The Hague Conventions are a series of multilateral treaties which provide a means to coordinate the rules of private international law between member nations.

The Conventions are the work product of the Hague Conference on Private International Law, an intergovernmental organization based in the Netherlands which works for the progressive unification of the rules of private international law. Sixty-eight nations, including the United States, are currently members of the Hague Conference and support its work.

As of 2009, there were some thirty-eight different Hague Conventions in effect, each dealing with a different aspect of private international law. New Hague Conventions are constantly in the process of being drafted and adopted and current Conventions reviewed to improve their functionality. The Conventions are often distinguished from one another by the year in which they were adopted  (“the 1965 Hague Convention”).

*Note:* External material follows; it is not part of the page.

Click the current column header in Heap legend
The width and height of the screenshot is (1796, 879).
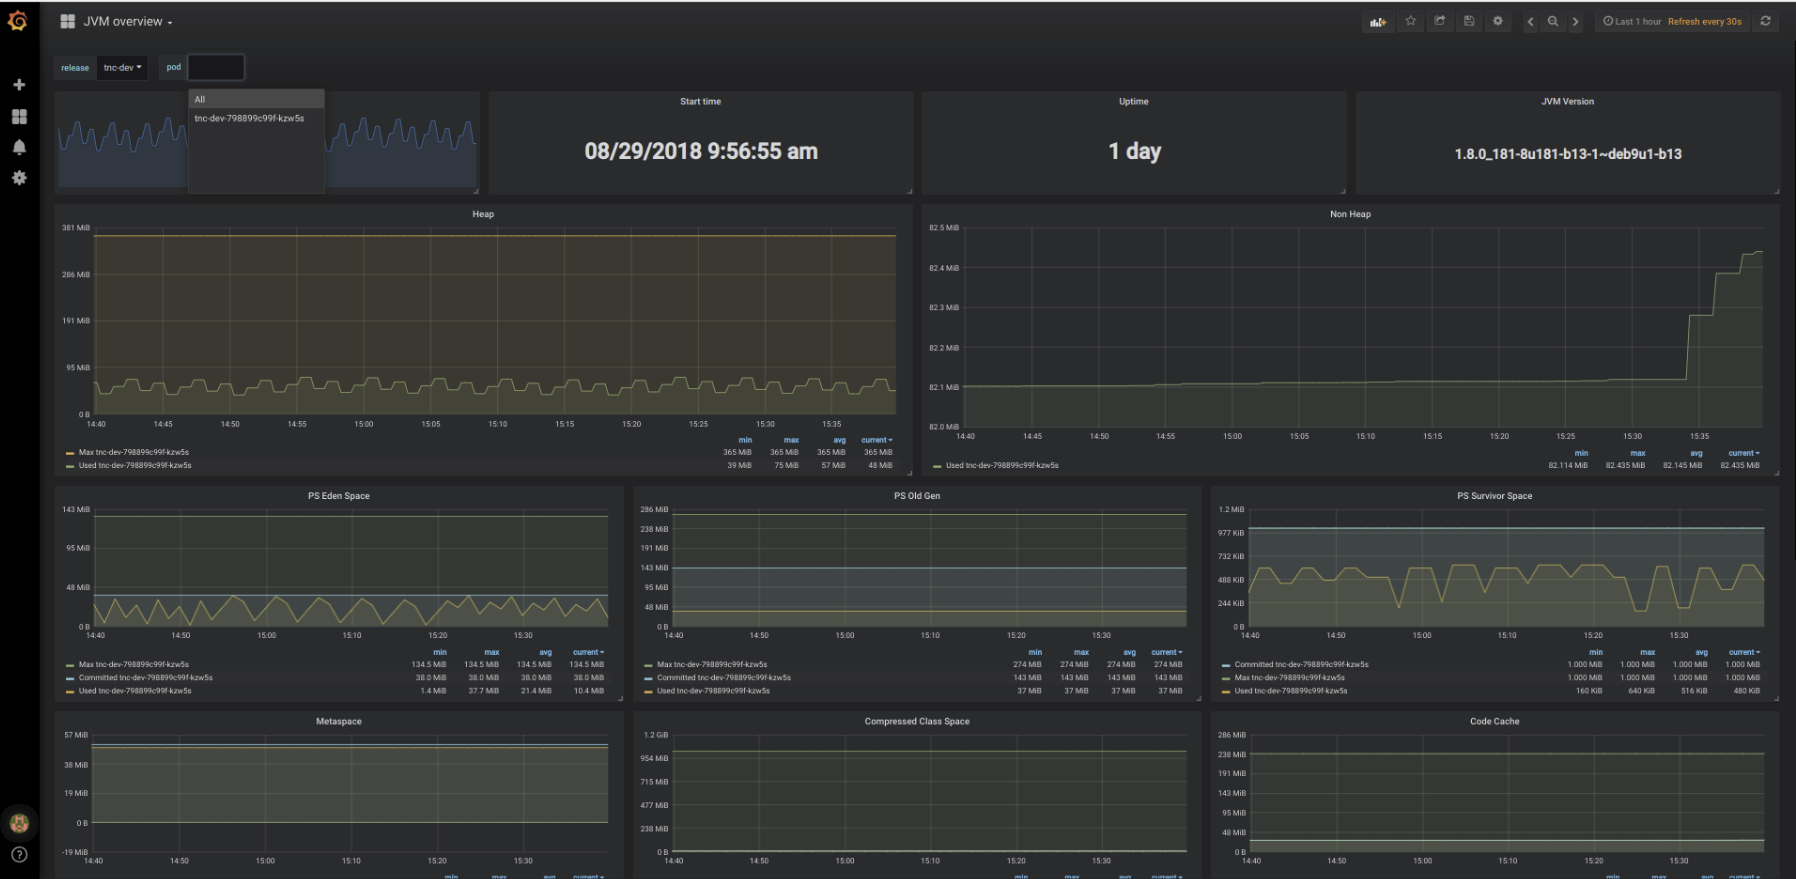tap(876, 440)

The most widely trafficked Hague Conventions deal with:

  • Intercountry adoption
  • Conflicts of laws relating to the form of testamentary dispositions
  • Maintenance obligations
  • Recognition of divorces

 

  • Intercountry adoption
  • Conflicts of laws relating to the form of testamentary dispositions
  • Maintenance obligations
  • Recognition of divorces

 

To Which Hague Conventions is the US a Party?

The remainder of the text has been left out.